Craig Berkman, an investment adviser in Florida and a former gubernatorial candidate in Oregon, pleaded guilty for swindling investors in a securities scheme involving shares of Facebook Inc (NASDAQ:FB) prior to its initial public offering in May 2012, according to a report from Reuters.

Facebook IPO

Berkman pleaded guilty to one count each of securities fraud and wire fraud that he committed at United States District Court in Manhattan. He faces a maximum sentence of 20 years in prison.

Facebook Shares

According to prosecutors, Berkman admitted that he lured investors to put their money into Facebook Inc (NASDAQ:FB) shares by telling them that he had access to scarce pre-IPO shares of the social network giant. He also told investors that he had access to shares of other technology companies such as Groupon Inc (NASDAQ:GRPN), LinkedIn Corp (NYSE:LNKD), and Zynga Inc (NASDAQ:ZNGA).

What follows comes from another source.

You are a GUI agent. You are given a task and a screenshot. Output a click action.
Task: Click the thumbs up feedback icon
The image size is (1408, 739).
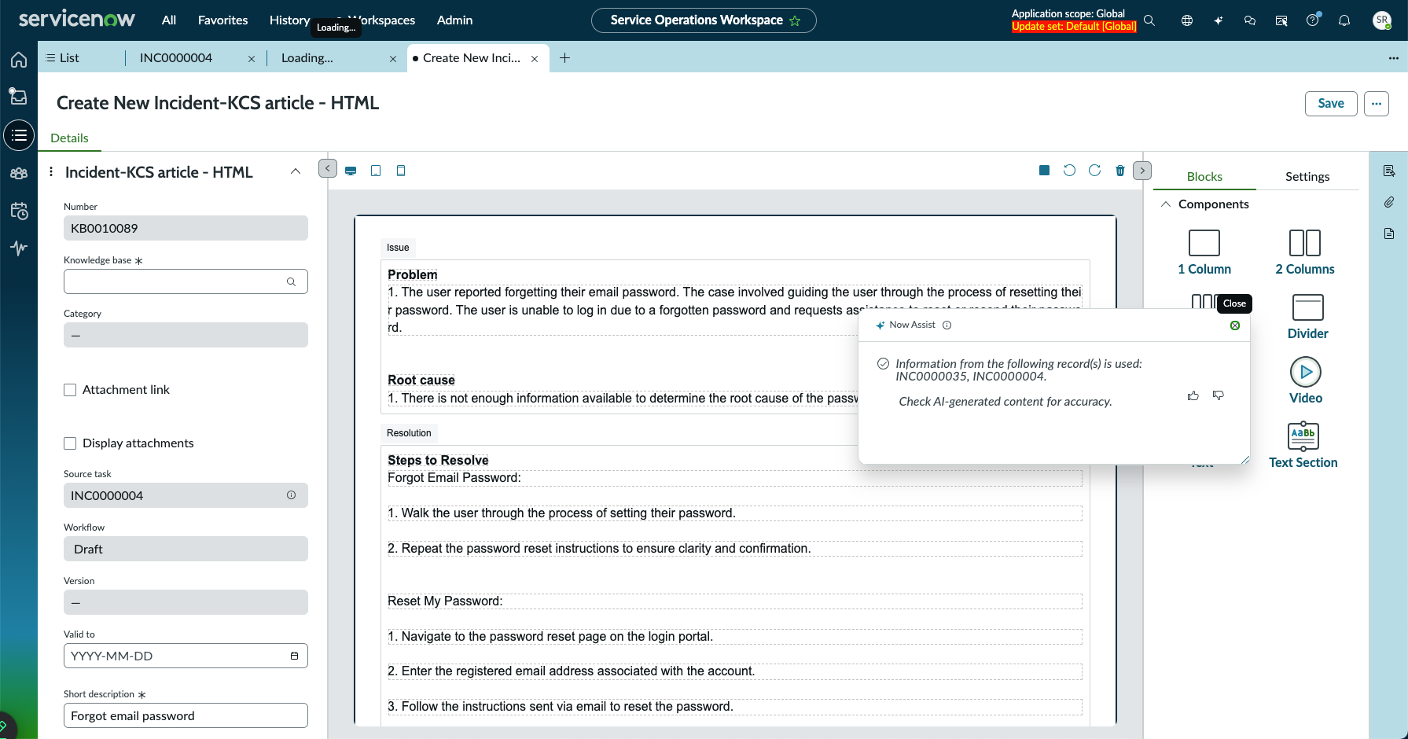[x=1193, y=395]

Berkman Created a Ponzi Scheme

Berkman swindled more than 120 investors who invested around $13.2 million for the shares of Facebook Inc (NASDAQ:FB). Instead of investing the money entrusted to him by investors, Berkman used it to pay off earlier investors, and to pay for personal expenses including a $6 million personal bankruptcy case. Prosecutors described his action a classic Ponzi scheme.

Federal authorities arrested Berkman last March in connection with the investigation of the Securities and Exchange Commission (SEC).

During a court hearing, Berkman expressed regrets for defrauding investors and he apologized to them. He said, “I deeply regret my actions. I’ve devastated my family.” According to Berkman, some of his victims were “dear, dear friends” and he is “very, very sorry.”

In a statement, Manhattan U.S. Attorney Preet Bharara said “Through various misrepresentations, Craig Berkman enticed investors with highly coveted investment opportunities, and then swindled them out of millions of dollars, using much of it for his personal benefit.”

Berkman to Forfeit $13.2 Million

Berkman agreed to forfeit the $13.2 million he raised from investors as part of the deal for pleading guilty. U.S. Magistrate Judge Kevin Nathaniel Fox scheduled the sentencing on his case on October 1.

According to the SEC, Berkman offered and sold convertible promissory notes without a brokerage license, and the Oregon Division of Finance and Securities issued a cease and desist order and a penalty of $50,000 in 2001.

In 2008, a jury in Oregon found Berkman guilty for breach of fiduciary duty, conversion of investor funds, and misrepresentation to investors related to his involvement with a firm called Synectic Ventures.